I think the server is fast enough. But we can’t find the bottleneck.

Does somebody has any idea?

Thank You & Regards

MrGeneration · October 12, 2022, 8:23am

max_connections is set how high?

swegscheider · October 12, 2022, 9:05am

Hi MrGeneration,
during the test we had 2000.
We changed it to 8000, but we haven’t done any further testing since then.

Is there a maximum or does it depend on the CPU(?) load?
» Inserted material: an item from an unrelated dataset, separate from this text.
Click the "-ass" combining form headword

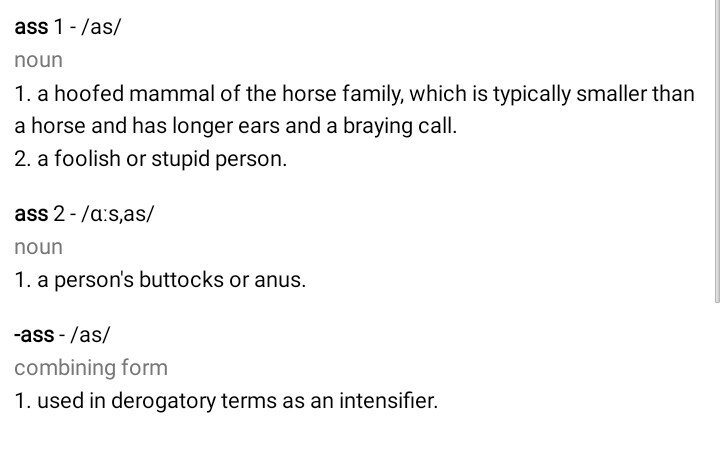(x=35, y=335)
dvanzuijlekom · October 12, 2022, 11:17am

If you’re hitting the PostgreSQL max_connections limit, you should see this in your PostgreSQL logs, e.g. something like:

FATAL: remaining connection slots are reserved for non-replication superuser connections

So inspect your database logs for errors like this. Blindly raising max_connections to an arbitrary high number is a bit of a dumb idea. Here is a pretty good write-up on the subject.

I would start looking for I/O bottlenecks, e.g. disk or database. The data you’ve supplied doesn’t mention this and your platform’s resources seem like quite a bit of overkill, the problem isn’t likely to be in the number of CPU cores or the memory, when looking at the data, although you might need to convince the middleware (Apache/NginX, PostgreSQL, ElasticSearch) to actually utilize it, by tuning it a bit more to the massive specs. Another issue could be deadlocks in the database, due to the high number of concurrent users all wanting to write to the database tables. Configure PostgreSQL to actually start logging information about locking issues (log_lock_waits = on) and Inspect your database logs.
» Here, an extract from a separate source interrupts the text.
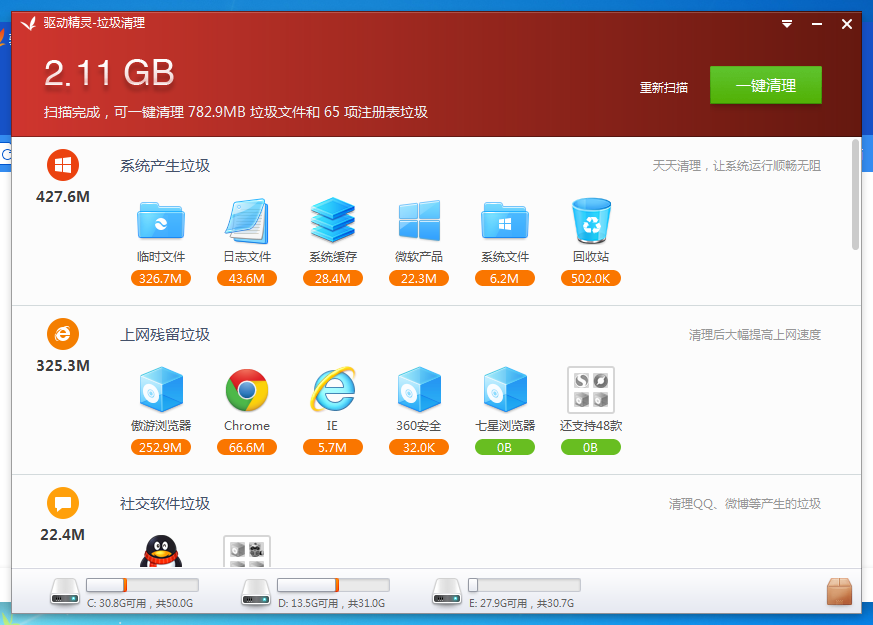
Task: Select the 微软产品 Microsoft products icon
Action: tap(418, 220)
Regarding PostgreSQL tuning: we have set maintenance_work_mem and autovacuum_work_mem to higher values. We have turned off synchronous_commit and you should consider configuring effective_cache_size. Here’s a bit of a write-up on that subject.

swegscheider · October 17, 2022, 6:44am

hey dvanzuijlekom,
thanks a lot!

Regarding to Your reply we made some further changes within postgresql.conf…:

shared_buffers = 48GB
temp_buffers = 4096 MB
max_connection = 2000 → 200 (errors occured) → 800
#log_lock_waits = off → log_lock_waits = on
work_mem = 5MB → 4096MB
#effective_cache_size = 4GB → effective_cache_size = 24GB
#synchronous_commit = on → synchronous_commit = off
#log_min_duration_statement = -1 → log_min_duration_statement = 200
#log_checkpoints = off → log_checkpoints = on
#log_connections = off → log_connections = on
#log_disconnections = off → log_disconnections = on
#log_statement = ‘none’ → log_statement = ‘ddl’
#log_temp_files = -1 → log_temp_files = 0
maintenance_work_mem = 4500MB
autovacuum_work_mem = 64MB

zammad config:get WEB_CONCURRENCY=12
zammad config:set ZAMMAD_SESSION_JOBS_CONCURRENT=16

After restarting postgresql & zammad, the performance seems to be better.
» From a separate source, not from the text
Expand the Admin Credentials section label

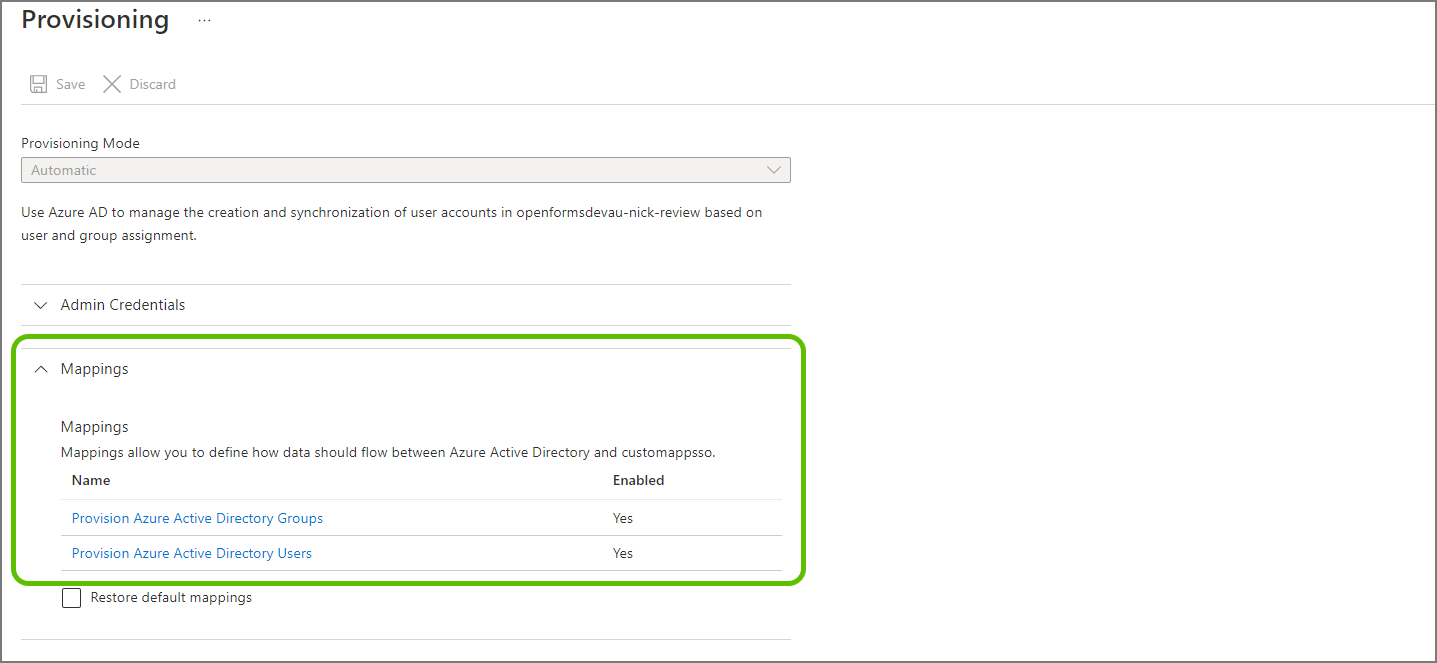coord(123,305)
We will launch Zammad in november - I’ll report back if the configuration works.

Thanks again!

dvanzuijlekom · October 17, 2022, 12:42pm

Take care when setting work_mem to such a massively high value, as this setting is per individual query operation. This is fine when you’re hosting an application where only a few queries run at specific moments, which could yield huge result-sets, e.g. data-warehouse analytics queries. If the queries for basic/common Zammad functionality or daily operations need these amounts of memory, you will likely a) run into out-of-memory situations very fast and b) you’ll also need to figure out what is wrong with your data, result-sets and/or queries, as this really shouldn’t be happening.

Your effective_cache_size setting seems wrong, as this should at least include the amount of memory dedicated via shared_buffers plus the expected/estimated operating system caches/buffers available for PostgreSQL. Based on your specs, you could probably safely set this to about 64GB instead of 24GB. Please see here for more information on tuning parameters such as these. Keep in mind that if you’re running PostgreSQL on the same server as the rest of the Zammad stack, you should be conservative here.

Also, keep checking your PostgreSQL logs for anomalies during day-to-day operations when applying tuning like this, I can’t stress this enough. The tuning I did was based on daily plan-do-check-adjust cycles based on I/O statistics, realtime monitoring/logging as well as user feedback/experience.

system · February 14, 2023, 12:42pm

This topic was automatically closed 120 days after the last reply. New replies are no longer allowed.